Rev. argent. cardiol ; 78(2): 143-146, mar.-abr. 2010. ilus
Article in Spanish | LILACS | ID: lil-634159

ABSTRACT

Las dificultades inherentes a la técnica de implante de resincronizadores han generado la necesidad de buscar nuevas opciones, como el implante endocavitario en el ventrículo izquierdo por vía transeptal auricular desde la aurícula derecha. En tal sentido, en los últimos años ya se realizaron varias publicaciones. Si bien los resultados son satisfactorios, en todos los casos se utilizan técnicas "especiales", que tienen sus dificultades propias y requieren gran experiencia y una curva de aprendizaje por parte del operador. Es probable que ésta sea la razón por la cual estas técnicas no se "popularizaron", pese a sus buenos resultados. El procedimiento que se describe en esta presentación pretende establecer un método basado en técnicas de rutina en los laboratorios de electrofisiología de todo el mundo que permita un implante sencillo, efectivo, rápido y pasible de ser utilizado en forma segura con una curva de aprendizaje mínima. Básicamente, el procedimiento consiste en la introducción de un catéter endocavitario en el ventrículo izquierdo a través de una punción transeptal convencional por la vena femoral y su exteriorización por la vena subclavia (derecha o izquierda) para completar el implante en forma convencional.

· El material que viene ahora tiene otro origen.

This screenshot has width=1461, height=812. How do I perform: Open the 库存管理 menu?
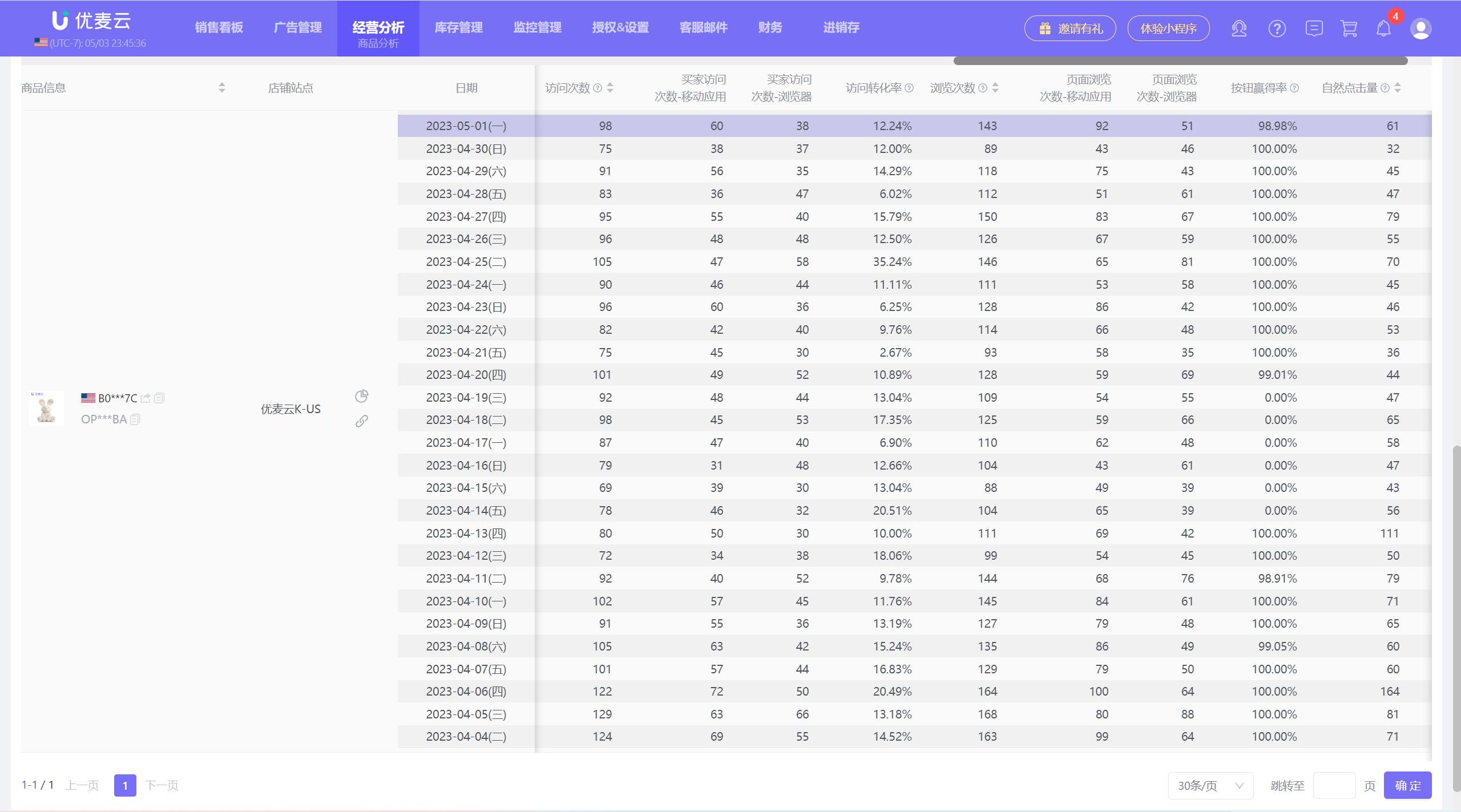(458, 27)
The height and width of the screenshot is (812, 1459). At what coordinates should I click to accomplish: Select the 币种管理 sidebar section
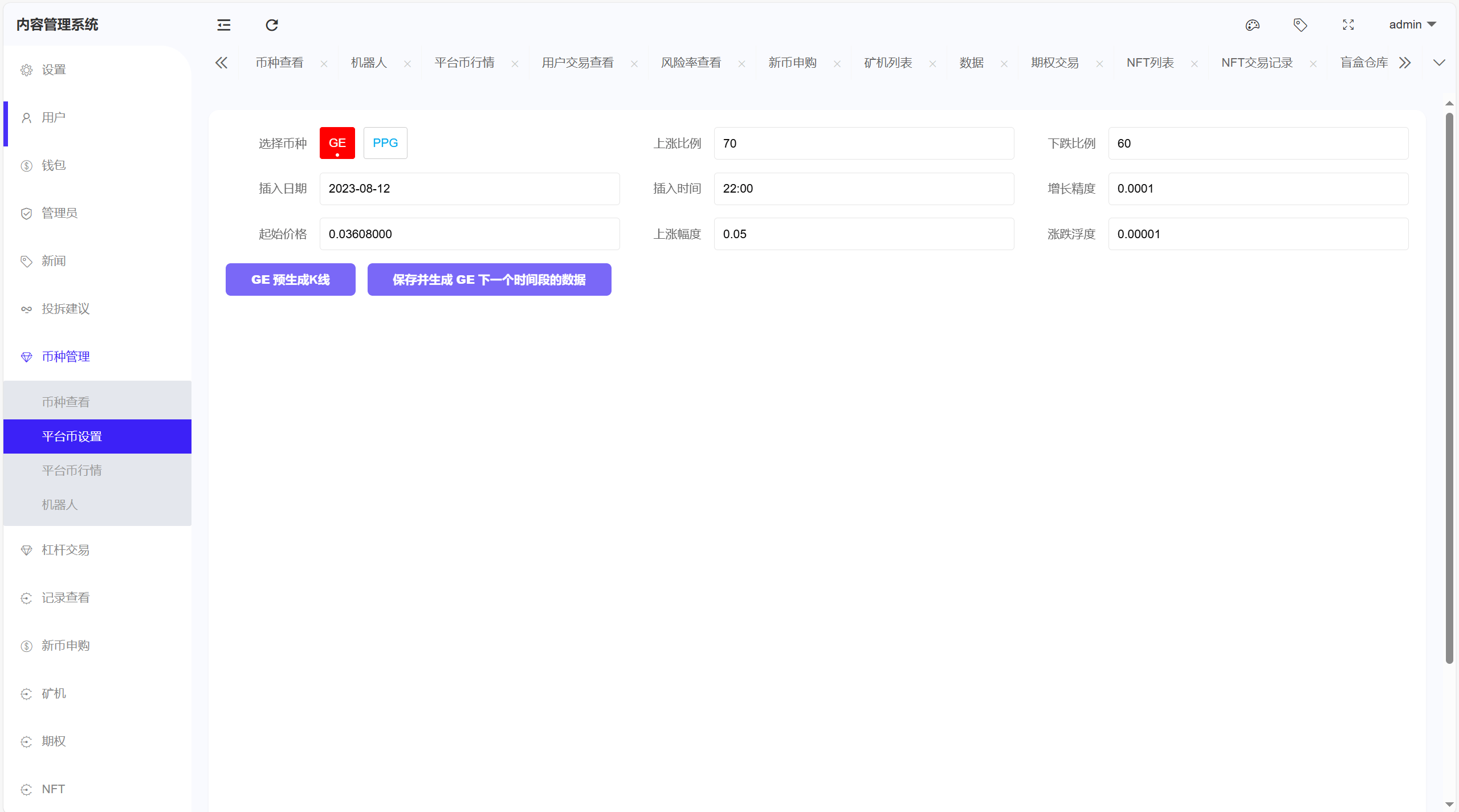pos(66,357)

The difficulties regarding the implantation of devices for cardiac resynchronization therapy have generated the necessity to look for alternative pacing techniques, such as endocardial left ventricular lead placement via the transseptal approach from the right atrium. In this sense, several studies have been published in the last years. Al-though all these studies have reported satisfactory outcomes, they all use "special" techniques with their own limitations, as the procedures should be performed by experienced op-erators who have overcome the learning curve. This might be the reason why these techniques have not become "popular" yet despite the favorable outcomes reported. The procedure here described intends to establish a methodology based on routine techniques used worldwide in the electrophysiology labs to allow a simple, effective, fast and safe lead placement with a minimum learning curve. The procedure consists in introducing an endocardial lead in the left ventricle through a conventional transfemorally performed transseptal puncture; the lead is then tunneled to the right or left subclavian vein and the implant is com-pleted in the conventional fashion.